That’s probably true. But using the if construction in the high level function 
is certainly fine; and avoids having to use the if in the low-level kernel, 
which will be called many times.


> On 22 May 2015, at 10:31, Toivo Henningsson <[email protected]> wrote:
> 
> I would think that calling the function as in your initial example would 
> cause type inference to conclude Union types for alpha and beta, and cause 
> code generation to always use dynamic dispatch.
> 
> Another thing to consider is to make sure that the called function is still 
> type stable when passed a special zero or one in those arguments.
> 
> On 22 May 2015 10:27, "Jutho" <[email protected] 
> <mailto:[email protected]>> wrote:
> Thanks for the detailed response. The MathConst idea is possibly a great 
> suggestion which I will look into. With respect to the calling the low-level 
> function, I don't think there is a big difference between your suggestion and 
> my one-liner, as long as the return type of the function is the same for all 
> possible combinations of argument types. Although maybe there is some boxing 
> going on in assigning the result of beta == 1 ? _one : (beta == 0 ?_zero : 
> beta)) to a temporary variable. 
> 
> Op vrijdag 22 mei 2015 10:20:57 UTC+2 schreef Toivo Henningsson:
> I'm not sure if this is the way to go, but I agree that it would be nice to 
> be able to extract specialized versions of such functions automatically based 
> on the general version by setting certain arguments to zero or one in a way 
> that the compiler can reason about.
> 
> One thing to consider is that it seems that an ordinary zero is not enough, 
> but you need a hard zero that such that _zero*NaN is zero. I believe that 
> False has been used like this in the past. I guess the compiler won't 
> specialize completely if you supply Bool arguments for alpha and beta though. 
> (Or will it?)
> 
> One thing that comes to mind is MathConst, which is an already existing 
> abstraction that seems to be close to what you would need for your _zero and 
> _one values. Though I believe that it's always assumed that a MathConst is 
> irrational right now, so that might need some changes. Apart from that I have 
> no idea if it's a good thing to do, but it seems to me that the ambiguities 
> would already have been handled.
> 
> Another possibility might be if you could force an inline call to e.g. gemm! 
> with specific arguments such as 0 or 1 for alpha or beta. But that would of 
> course break down if the inlined function doesn't do the work itself but 
> calls no another function to do it.
> 
> On thing I think you should avoid in either case is to have code such as
> 
>     gemm!((beta == 1 ? _one : (beta == 0 ?_zero : beta)) , C, (alpha == 1 
> ?_one : alpha), A,B)
> 
> since it's not type stable. I believe the compiler will do a much better job 
> with e.g.
> 
> if beta == 1
>     if alpha == 1; gemm!(_one, C, _one, A,B)

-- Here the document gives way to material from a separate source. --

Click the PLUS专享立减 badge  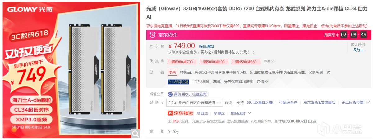[178, 82]
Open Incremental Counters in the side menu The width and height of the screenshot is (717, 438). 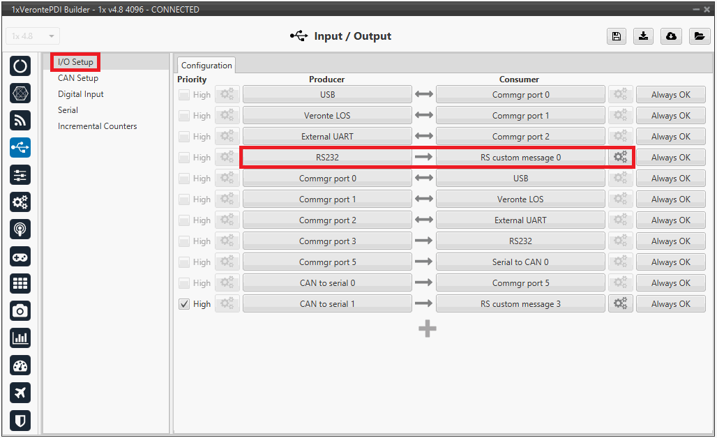coord(98,126)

>     else           gemm!(_one, C, alpha, A,B)
>     end
> elseif beta == 0
>     if alpha == 1; gemm!(_zero, C, _one, A,B)
>     else           gemm!(_zero, C, alpha, A,B)
>     end
> else
>     if alpha == 1; gemm!(beta, C, _one, A,B)
>     else           gemm!(beta, C, alpha, A,B)
>     end
> end
> 
> even though it's clearly not as nice to write.